__Directions for this task__. Copy out the passage on sulfur word for word, in full.

__Source document__.
First we will need some sulfur, referenced in the Bible as brimstone. Elemental sulfur can be found in nearly pure form in the ground, and is an essential element for all life on earth. It's the oldest known pesticide in use. Homer described its "pest averting" qualities 3,000 years ago. It's pretty cool stuff; it can be used as an insecticide and fungicide, is responsible for the smell of skunk and garlic, is part of gunpowder, and burns with a blue flame and melts into a blood-red pool of fluid. If we can't find any pure sulfur, we can always find some fools gold (pyrite), abundant in Iowa, and allow it to rust. The rust will be sulfate, a form of sulfur.

__Data shown__.
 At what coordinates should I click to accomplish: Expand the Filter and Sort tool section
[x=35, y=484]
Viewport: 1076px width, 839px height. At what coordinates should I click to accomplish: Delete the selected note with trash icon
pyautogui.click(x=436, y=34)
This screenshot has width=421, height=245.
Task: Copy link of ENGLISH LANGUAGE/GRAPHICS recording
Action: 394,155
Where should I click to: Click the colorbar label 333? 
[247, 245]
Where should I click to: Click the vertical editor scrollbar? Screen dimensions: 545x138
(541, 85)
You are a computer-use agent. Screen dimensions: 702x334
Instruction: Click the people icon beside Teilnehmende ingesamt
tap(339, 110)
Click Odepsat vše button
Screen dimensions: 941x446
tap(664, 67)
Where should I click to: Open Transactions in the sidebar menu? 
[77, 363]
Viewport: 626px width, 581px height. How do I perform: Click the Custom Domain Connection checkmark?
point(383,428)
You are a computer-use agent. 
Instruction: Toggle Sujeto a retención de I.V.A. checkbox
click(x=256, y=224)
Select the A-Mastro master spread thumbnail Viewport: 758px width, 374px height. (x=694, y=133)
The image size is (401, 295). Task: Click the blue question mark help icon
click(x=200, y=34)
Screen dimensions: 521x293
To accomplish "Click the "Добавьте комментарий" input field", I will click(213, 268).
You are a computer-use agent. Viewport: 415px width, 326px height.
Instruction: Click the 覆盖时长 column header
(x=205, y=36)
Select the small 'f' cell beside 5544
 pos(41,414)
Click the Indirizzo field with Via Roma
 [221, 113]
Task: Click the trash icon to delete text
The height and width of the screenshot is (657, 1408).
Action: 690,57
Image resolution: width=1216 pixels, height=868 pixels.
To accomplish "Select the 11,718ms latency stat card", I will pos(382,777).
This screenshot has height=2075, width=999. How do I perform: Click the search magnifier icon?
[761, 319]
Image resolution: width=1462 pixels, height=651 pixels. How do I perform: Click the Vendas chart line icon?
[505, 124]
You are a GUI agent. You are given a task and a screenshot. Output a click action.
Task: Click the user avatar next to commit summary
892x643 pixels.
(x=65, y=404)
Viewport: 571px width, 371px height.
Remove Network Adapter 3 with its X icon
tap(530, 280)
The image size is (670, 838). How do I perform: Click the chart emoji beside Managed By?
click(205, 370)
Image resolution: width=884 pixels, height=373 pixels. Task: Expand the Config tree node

__Exercise output__.
First we will need some sulfur, referenced in the Bible as brimstone. Elemental sulfur can be found in nearly pure form in the ground, and is an essential element for all life on earth. It's the oldest known pesticide in use. Homer described its "pest averting" qualities 3,000 years ago. It's pretty cool stuff; it can be used as an insecticide and fungicide, is responsible for the smell of skunk and garlic, is part of gunpowder, and burns with a blue flame and melts into a blood-red pool of fluid. If we can't find any pure sulfur, we can always find some fools gold (pyrite), abundant in Iowa, and allow it to rust. The rust will be sulfate, a form of sulfur.